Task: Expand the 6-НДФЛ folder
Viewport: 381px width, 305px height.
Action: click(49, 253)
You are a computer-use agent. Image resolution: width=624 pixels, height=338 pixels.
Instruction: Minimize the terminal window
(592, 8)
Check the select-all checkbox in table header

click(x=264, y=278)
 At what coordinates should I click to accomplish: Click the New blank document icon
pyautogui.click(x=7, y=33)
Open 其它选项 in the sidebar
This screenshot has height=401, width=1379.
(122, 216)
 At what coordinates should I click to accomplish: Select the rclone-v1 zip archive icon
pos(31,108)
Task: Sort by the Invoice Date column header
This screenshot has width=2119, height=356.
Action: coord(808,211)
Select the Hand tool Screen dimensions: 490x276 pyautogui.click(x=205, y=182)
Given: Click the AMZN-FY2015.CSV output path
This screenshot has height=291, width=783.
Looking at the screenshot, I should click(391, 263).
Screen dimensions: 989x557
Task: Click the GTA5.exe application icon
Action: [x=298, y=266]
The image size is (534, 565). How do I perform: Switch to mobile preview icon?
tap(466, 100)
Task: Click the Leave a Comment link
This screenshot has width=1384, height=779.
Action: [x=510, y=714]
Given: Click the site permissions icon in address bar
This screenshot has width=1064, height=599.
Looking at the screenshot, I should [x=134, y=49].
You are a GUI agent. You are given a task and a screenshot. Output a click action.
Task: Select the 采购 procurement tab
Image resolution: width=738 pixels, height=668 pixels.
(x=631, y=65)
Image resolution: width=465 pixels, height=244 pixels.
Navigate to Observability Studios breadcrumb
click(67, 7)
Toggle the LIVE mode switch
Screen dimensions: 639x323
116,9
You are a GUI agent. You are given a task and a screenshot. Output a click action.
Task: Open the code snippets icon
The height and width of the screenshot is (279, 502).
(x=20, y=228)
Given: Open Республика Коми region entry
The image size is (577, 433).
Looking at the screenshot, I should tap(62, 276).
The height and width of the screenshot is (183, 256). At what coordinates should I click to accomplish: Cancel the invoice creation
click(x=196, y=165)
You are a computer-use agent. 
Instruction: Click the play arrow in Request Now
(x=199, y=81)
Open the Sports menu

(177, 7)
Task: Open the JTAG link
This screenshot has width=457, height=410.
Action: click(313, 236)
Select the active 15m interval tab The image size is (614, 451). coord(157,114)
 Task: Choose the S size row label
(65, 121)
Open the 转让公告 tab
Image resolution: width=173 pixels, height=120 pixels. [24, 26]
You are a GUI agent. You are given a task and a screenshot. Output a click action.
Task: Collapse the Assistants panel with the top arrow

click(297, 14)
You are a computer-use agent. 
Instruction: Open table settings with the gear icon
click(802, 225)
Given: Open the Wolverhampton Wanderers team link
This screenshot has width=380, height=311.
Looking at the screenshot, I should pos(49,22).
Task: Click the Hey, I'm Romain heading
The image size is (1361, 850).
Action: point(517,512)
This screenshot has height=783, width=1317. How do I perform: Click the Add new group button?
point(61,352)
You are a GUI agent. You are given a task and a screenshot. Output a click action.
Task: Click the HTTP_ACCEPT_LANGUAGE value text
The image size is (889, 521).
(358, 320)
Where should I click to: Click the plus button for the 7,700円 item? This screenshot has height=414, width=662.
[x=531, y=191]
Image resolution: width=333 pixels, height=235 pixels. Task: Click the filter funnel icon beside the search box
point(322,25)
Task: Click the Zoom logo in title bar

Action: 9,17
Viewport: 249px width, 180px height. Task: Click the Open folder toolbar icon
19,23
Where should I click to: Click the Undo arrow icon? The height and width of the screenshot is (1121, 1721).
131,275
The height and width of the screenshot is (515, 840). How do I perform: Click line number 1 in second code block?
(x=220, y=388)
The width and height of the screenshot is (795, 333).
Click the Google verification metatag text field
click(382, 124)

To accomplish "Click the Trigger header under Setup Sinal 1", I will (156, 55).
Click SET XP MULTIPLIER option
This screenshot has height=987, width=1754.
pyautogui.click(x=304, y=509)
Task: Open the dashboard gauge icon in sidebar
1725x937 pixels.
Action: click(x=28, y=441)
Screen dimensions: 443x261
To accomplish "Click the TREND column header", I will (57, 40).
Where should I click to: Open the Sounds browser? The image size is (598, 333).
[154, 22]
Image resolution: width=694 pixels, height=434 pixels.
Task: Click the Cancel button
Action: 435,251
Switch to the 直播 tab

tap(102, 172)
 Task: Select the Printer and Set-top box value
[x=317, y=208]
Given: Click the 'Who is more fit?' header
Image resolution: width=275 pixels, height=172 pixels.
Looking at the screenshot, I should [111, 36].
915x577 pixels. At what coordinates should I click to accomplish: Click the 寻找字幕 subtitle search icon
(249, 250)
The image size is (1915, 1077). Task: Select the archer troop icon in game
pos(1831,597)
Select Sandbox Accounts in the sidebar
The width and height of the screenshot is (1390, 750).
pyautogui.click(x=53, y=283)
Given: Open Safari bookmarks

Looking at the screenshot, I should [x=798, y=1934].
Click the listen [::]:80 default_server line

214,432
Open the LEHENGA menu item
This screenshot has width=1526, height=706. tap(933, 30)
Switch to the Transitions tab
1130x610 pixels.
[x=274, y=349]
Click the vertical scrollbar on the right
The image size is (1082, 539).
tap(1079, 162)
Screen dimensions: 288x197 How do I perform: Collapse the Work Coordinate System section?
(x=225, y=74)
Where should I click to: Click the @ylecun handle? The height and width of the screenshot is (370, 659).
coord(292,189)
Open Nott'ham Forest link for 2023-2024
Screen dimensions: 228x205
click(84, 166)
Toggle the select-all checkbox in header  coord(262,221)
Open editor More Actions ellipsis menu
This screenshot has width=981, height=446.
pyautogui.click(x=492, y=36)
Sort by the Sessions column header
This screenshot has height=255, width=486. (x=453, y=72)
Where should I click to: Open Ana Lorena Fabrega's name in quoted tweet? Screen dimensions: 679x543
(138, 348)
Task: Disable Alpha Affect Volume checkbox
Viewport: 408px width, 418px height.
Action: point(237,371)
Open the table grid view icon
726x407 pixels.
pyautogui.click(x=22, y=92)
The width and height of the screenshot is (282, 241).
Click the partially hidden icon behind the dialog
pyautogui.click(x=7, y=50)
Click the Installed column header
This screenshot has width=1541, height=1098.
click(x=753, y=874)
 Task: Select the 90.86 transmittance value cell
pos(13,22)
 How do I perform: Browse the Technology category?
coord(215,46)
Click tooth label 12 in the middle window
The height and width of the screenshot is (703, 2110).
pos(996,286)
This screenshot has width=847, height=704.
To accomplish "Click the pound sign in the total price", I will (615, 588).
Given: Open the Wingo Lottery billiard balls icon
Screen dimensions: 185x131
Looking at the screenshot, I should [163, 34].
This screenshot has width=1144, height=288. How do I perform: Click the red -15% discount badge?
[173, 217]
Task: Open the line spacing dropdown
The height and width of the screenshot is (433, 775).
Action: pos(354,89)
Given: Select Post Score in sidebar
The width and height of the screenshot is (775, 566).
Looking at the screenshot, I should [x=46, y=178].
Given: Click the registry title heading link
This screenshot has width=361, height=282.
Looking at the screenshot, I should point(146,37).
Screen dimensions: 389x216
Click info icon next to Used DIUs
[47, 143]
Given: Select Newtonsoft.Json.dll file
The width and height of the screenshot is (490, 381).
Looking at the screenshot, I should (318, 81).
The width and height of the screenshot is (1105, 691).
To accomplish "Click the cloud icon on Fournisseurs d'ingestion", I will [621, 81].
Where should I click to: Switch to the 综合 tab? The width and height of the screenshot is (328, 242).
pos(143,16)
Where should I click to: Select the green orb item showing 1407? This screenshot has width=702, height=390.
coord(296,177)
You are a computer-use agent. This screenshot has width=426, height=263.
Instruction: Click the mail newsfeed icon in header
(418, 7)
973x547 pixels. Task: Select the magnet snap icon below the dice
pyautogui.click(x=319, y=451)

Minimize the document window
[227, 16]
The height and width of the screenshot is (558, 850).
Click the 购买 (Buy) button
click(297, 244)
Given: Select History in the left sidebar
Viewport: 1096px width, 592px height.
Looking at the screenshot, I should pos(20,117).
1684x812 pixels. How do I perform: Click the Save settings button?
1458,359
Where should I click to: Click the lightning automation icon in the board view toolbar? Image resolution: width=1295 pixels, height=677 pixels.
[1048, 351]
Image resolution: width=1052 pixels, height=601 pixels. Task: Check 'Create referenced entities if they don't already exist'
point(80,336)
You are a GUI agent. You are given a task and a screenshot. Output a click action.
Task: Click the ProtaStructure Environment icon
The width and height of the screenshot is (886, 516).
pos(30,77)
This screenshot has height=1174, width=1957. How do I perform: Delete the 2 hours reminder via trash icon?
:::::
■ **TASK**
Quote the entries verbatim, starting with the line containing "Given: Click the AMZN-FY2015.CSV output path" and ending with the line containing "Looking at the screenshot, I should [x=134, y=49].", both lines included.

■ **WRITTEN REPLY**
Given: Click the AMZN-FY2015.CSV output path
This screenshot has height=291, width=783.
Looking at the screenshot, I should click(391, 263).
Screen dimensions: 989x557
Task: Click the GTA5.exe application icon
Action: [x=298, y=266]
The image size is (534, 565). How do I perform: Switch to mobile preview icon?
tap(466, 100)
Task: Click the Leave a Comment link
This screenshot has width=1384, height=779.
Action: [x=510, y=714]
Given: Click the site permissions icon in address bar
This screenshot has width=1064, height=599.
Looking at the screenshot, I should [x=134, y=49].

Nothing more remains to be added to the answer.